Records drawn from a dataset:
────────────────

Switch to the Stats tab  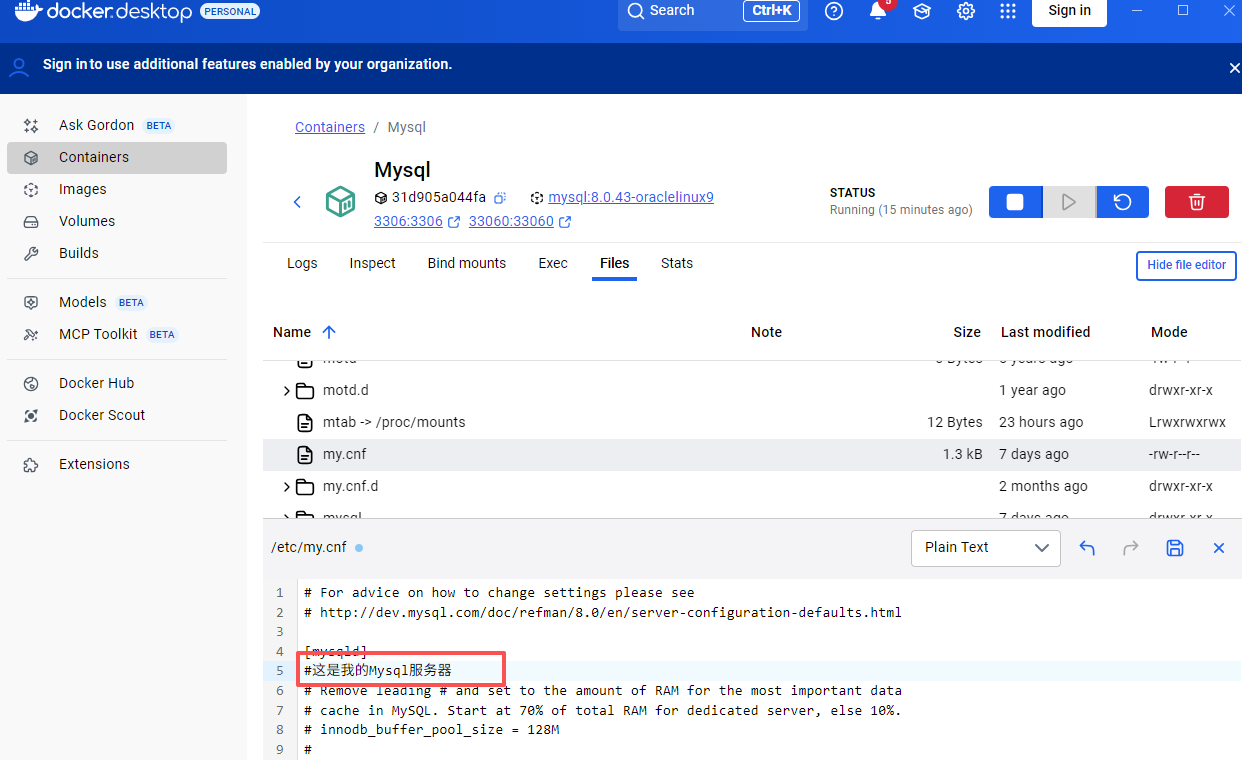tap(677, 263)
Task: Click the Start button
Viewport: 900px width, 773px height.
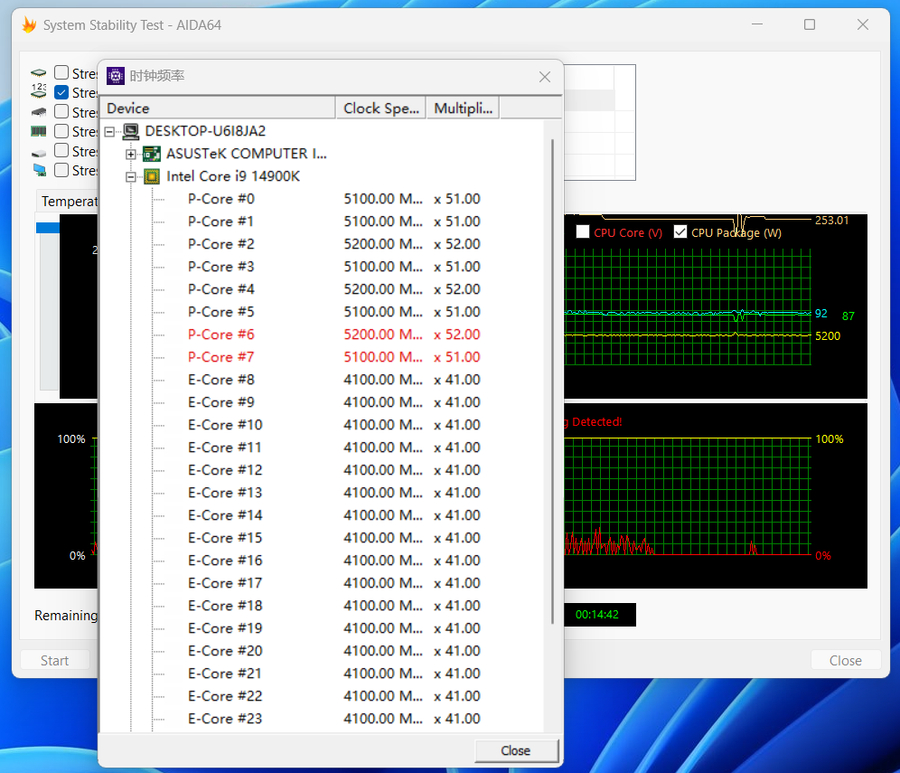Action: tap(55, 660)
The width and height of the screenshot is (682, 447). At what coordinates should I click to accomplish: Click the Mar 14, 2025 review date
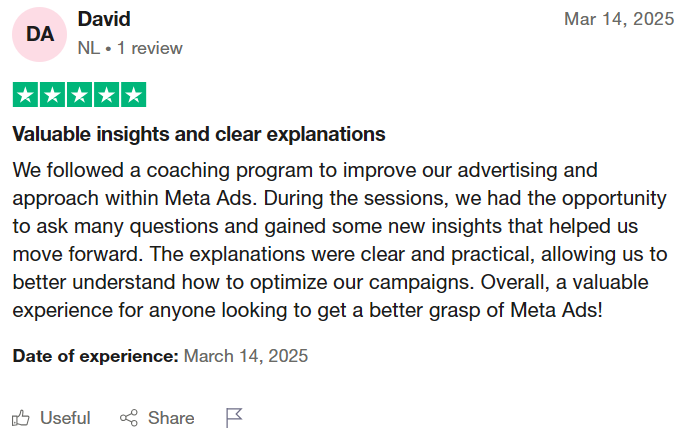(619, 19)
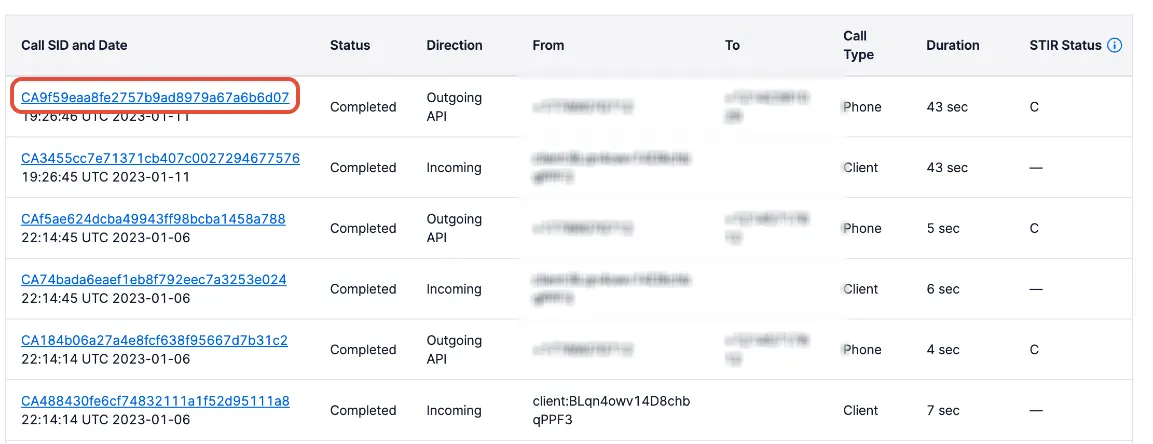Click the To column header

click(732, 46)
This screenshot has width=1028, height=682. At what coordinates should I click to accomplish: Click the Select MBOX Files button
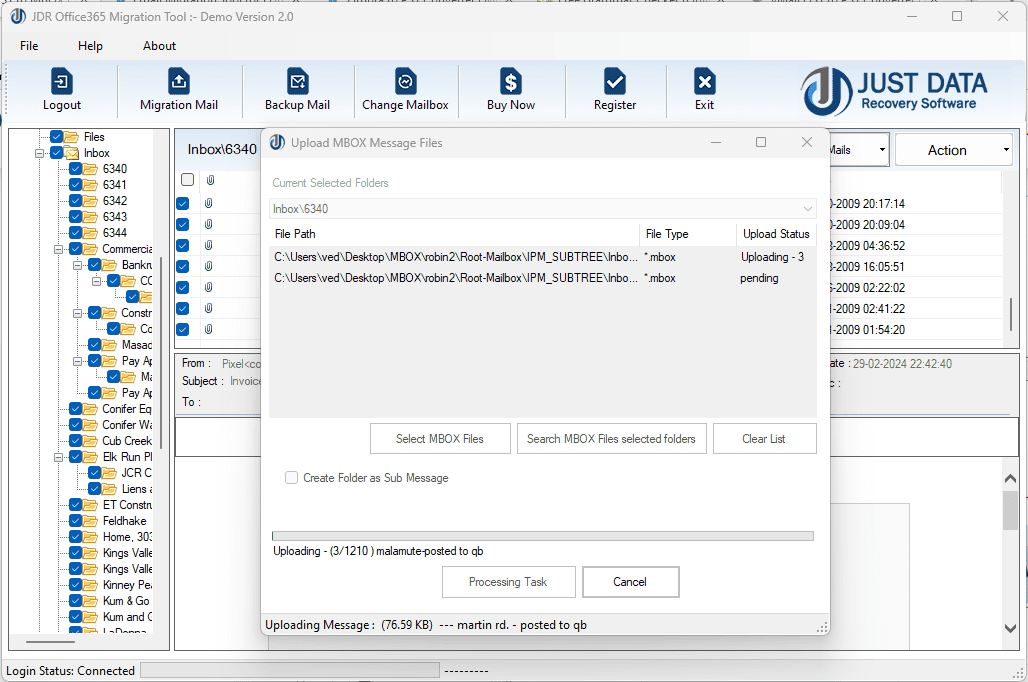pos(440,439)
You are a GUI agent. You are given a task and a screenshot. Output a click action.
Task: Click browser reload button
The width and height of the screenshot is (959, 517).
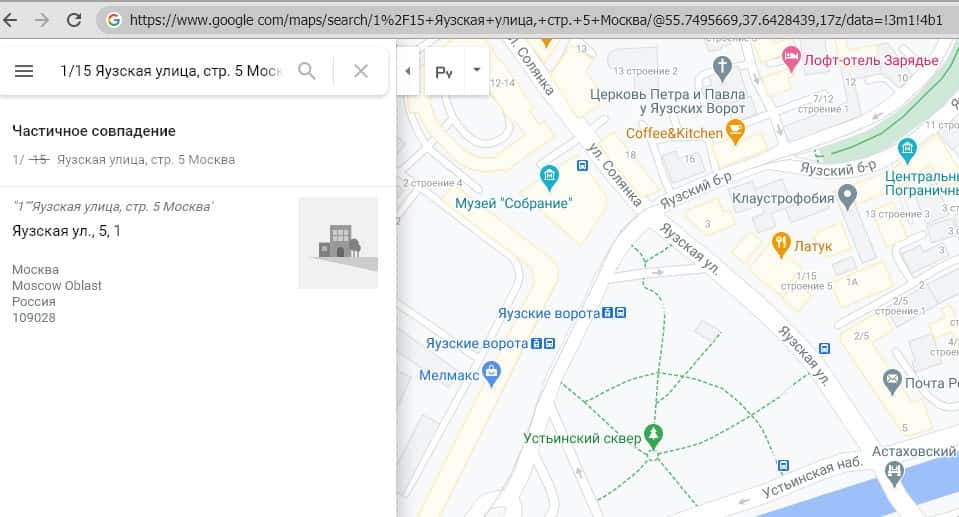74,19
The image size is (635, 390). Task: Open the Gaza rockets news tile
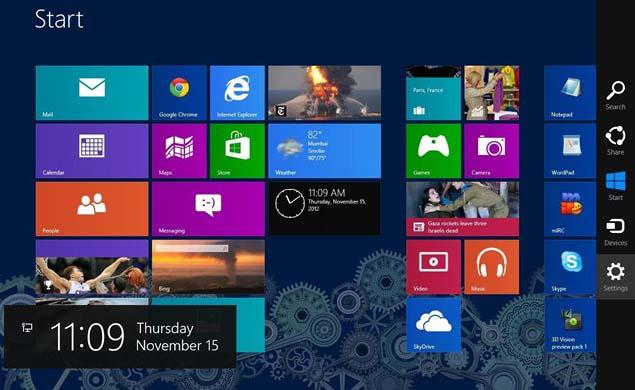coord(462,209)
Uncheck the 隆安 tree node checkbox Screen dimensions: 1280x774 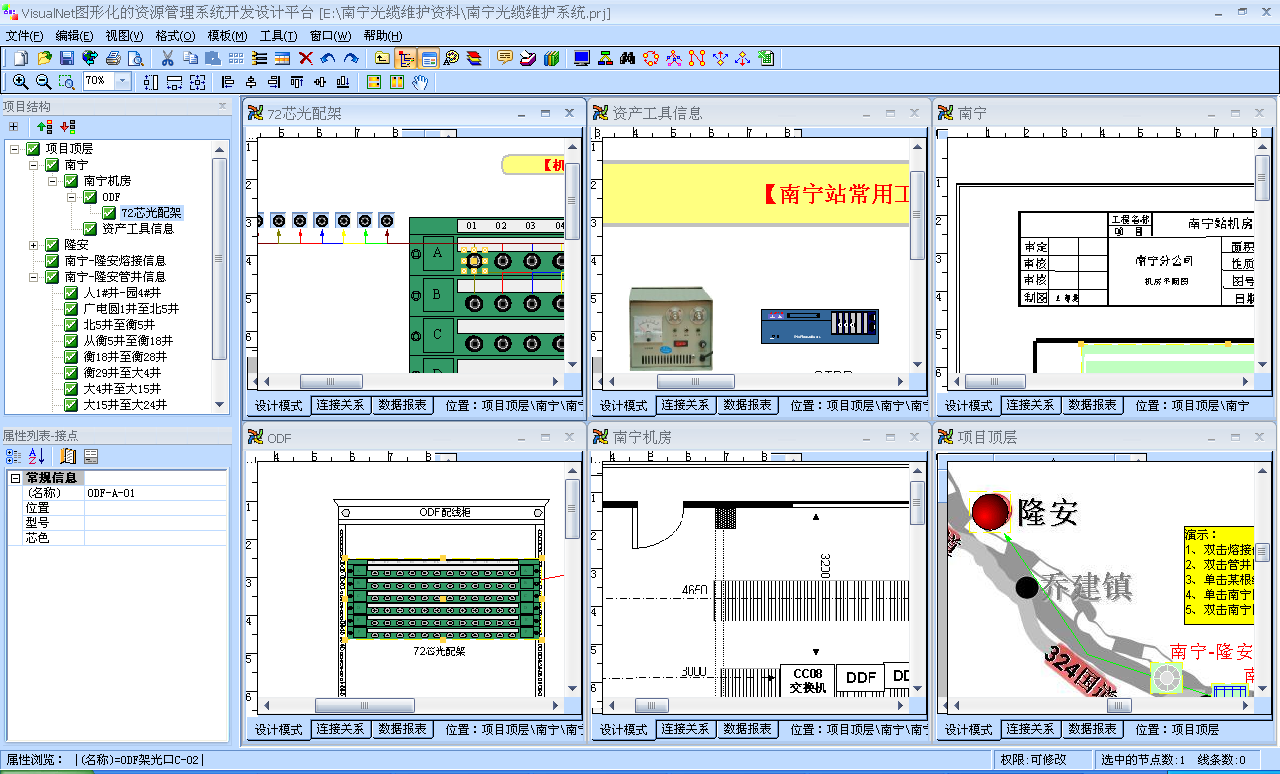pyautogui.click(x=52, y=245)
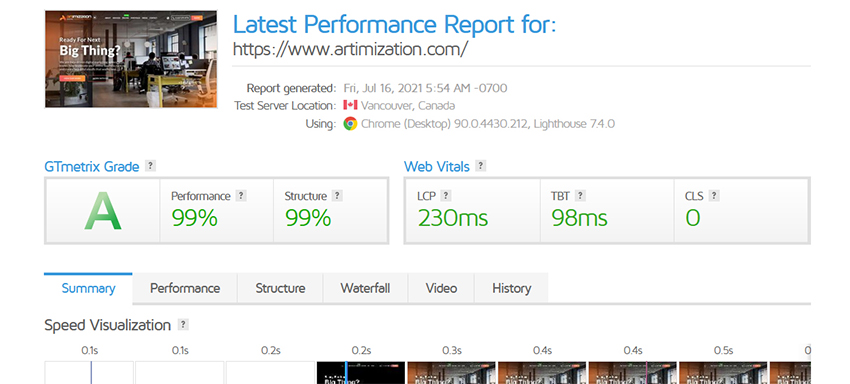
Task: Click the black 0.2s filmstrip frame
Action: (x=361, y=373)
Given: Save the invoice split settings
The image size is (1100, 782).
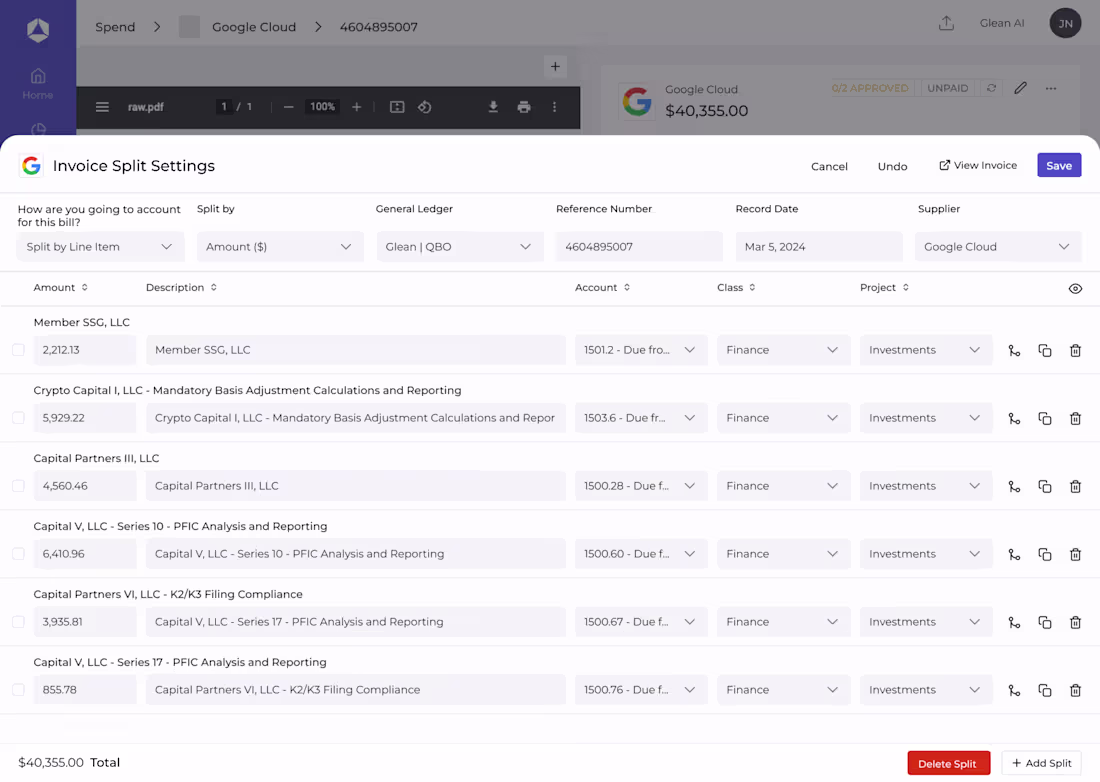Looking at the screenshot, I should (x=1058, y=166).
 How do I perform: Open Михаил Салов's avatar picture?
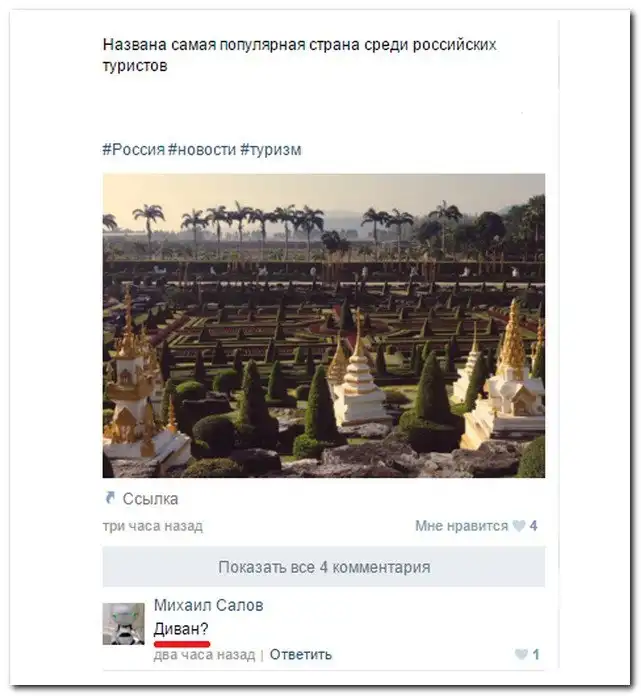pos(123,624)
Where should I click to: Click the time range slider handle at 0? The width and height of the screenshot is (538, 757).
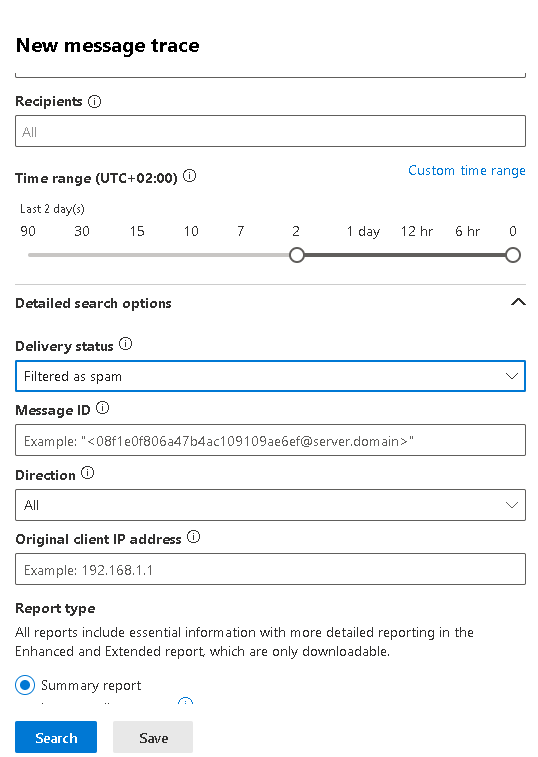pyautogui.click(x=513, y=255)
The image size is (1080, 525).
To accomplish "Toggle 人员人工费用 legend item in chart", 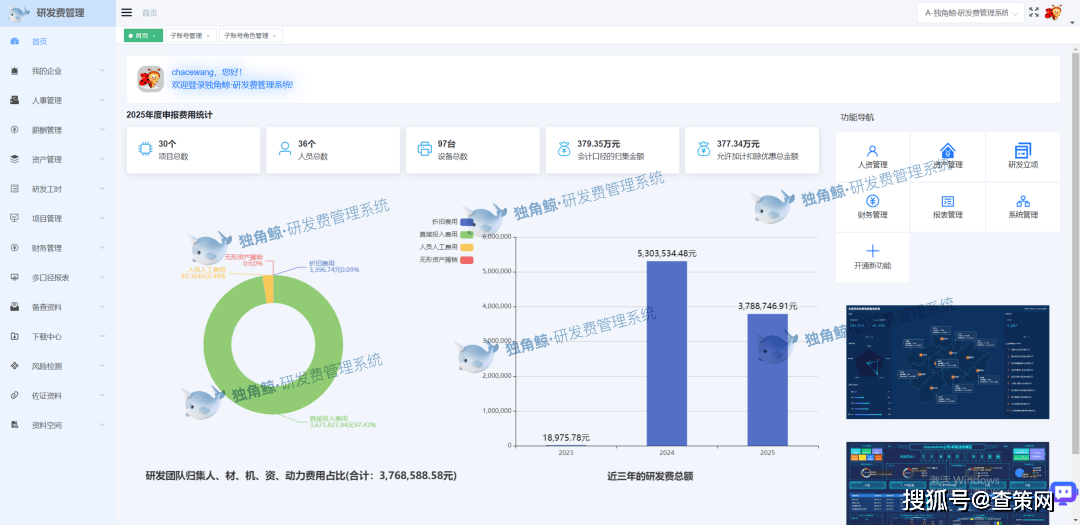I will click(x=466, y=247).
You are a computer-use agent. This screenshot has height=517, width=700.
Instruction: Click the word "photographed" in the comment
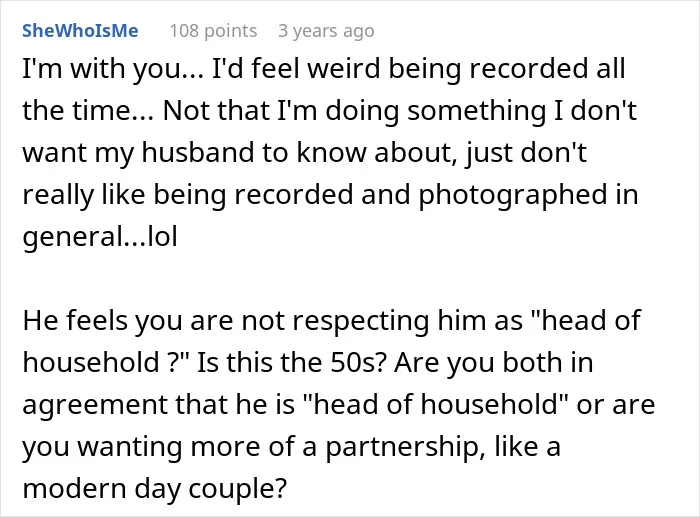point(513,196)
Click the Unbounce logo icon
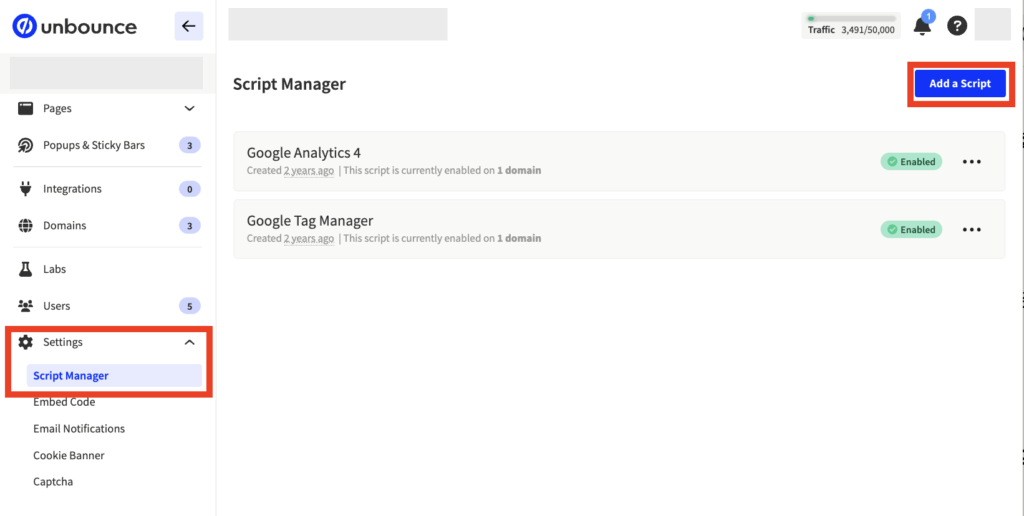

────────────────

Problem = The answer should be a number alone: how many lines of the entries hold the word "agent"?

Answer space = 2